A WOMAN who devoted her career to working on humanitarian projects around the world has died aged 52.

Josie Buxton was an entomologist, a zoologist specialising in insects, who took a leading role for Oxford charity Oxfam, taking innovative approaches in aid to countries such as Kenya, Sierra Leone, Burma and South Africa.

Her work championed schemes which offered grants and loans to help those in need start enterprises, instead of donations of goods, money or food. She also looked at the impact of insects on crops.

In the time Ms Buxton worked for Oxfam, she is thought to have had positive impact on thousands of lives.

Josie Buxton was born on May 8, 1961 in Warrington, Cheshire, to parents Maurice and Pauline Buxton.

She grew up in Liverpool with siblings Tony, 54, Michael, 49, and Elizabeth, 47.

After attending Booker Avenue Primary School and Aigburth Vale secondary school, she briefly started training as a nurse.

However, she changed her mind in 1980, instead moving to London to attend the Polytechnic of Central London, now the University of Westminster.

There she completed a biology degree in 1983 and went on to study applied entomology at Imperial College from 1984-1985. In 1986 she worked as an entomology assistant in Sierra Leone, before continuing similar work back at Imperial College from 1989 to 1992.

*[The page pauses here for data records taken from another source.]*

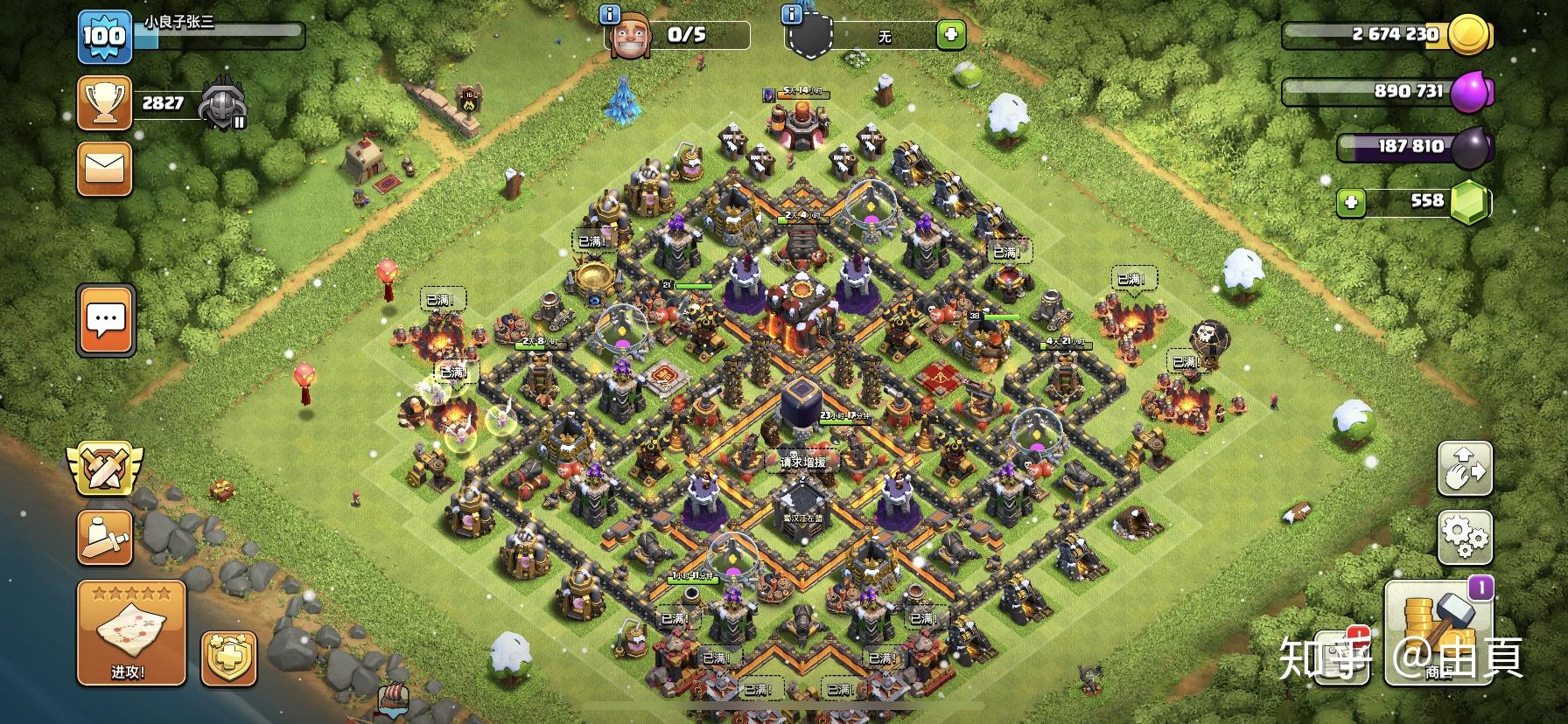Show builder info via the i icon
Viewport: 1568px width, 724px height.
tap(611, 15)
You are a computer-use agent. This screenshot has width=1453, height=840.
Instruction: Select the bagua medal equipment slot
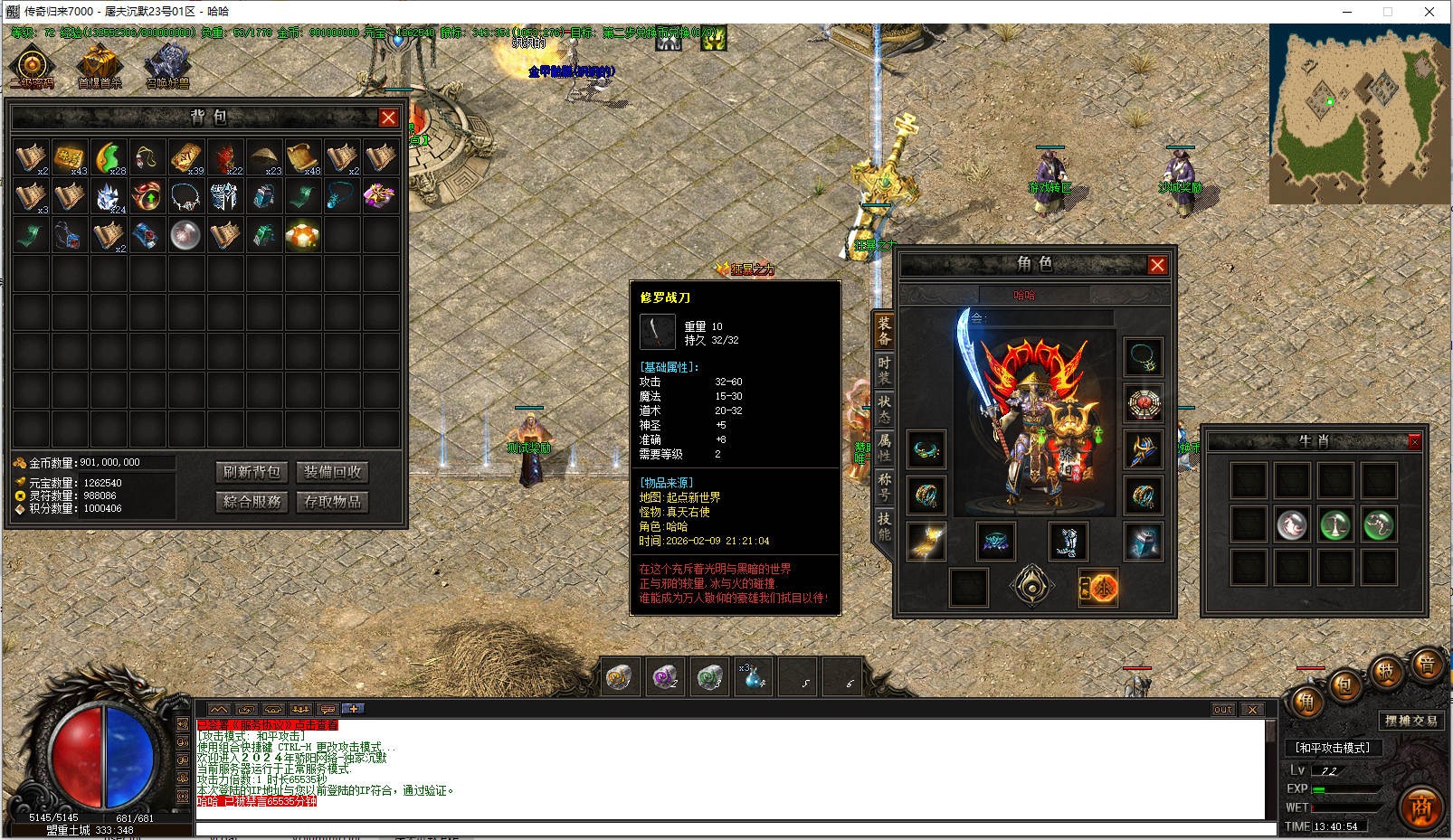[1144, 402]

In 1993 and 1994 she went on a research trip to Nairobi, Kenya, investigating forest ecosystems.

This was followed by a brief spell at a Guildford scientific research laboratory in 1995 and 1996.

It was the next phase of her life that proved to be the most defining, however.

In 1996 she gave birth to her daughter, Megan, now 17, and moved to South Oxford, where she was to keep a home for the rest of her life.

This was to prepare for the job at Oxfam she took in 1998 as a humanitarian officer.

That saw her seconded to a number of global posts administering programmes, including Kenya from 2003-2009 and Burma from 2009-2012.

Ms Buxton, who was divorced, had hobbies including camping, local politics and gardening, and she tended an allotment off the Abingdon Road for a number of years.

She was also a strong advocate of human rights and campaigned at numerous demonstrations of the anti-apartheid movement in London in the 1980s.

Josie Buxton died on February 17, in Sobell House hospice, Headington, from pancreatic cancer.

A funeral was held at Oxford Town Hall on March 6 which saw some 150 people attend, many of whom she had met through her international work at Oxfam.

She is survived by her mother Pauline, 82, sister, two brothers and her daughter.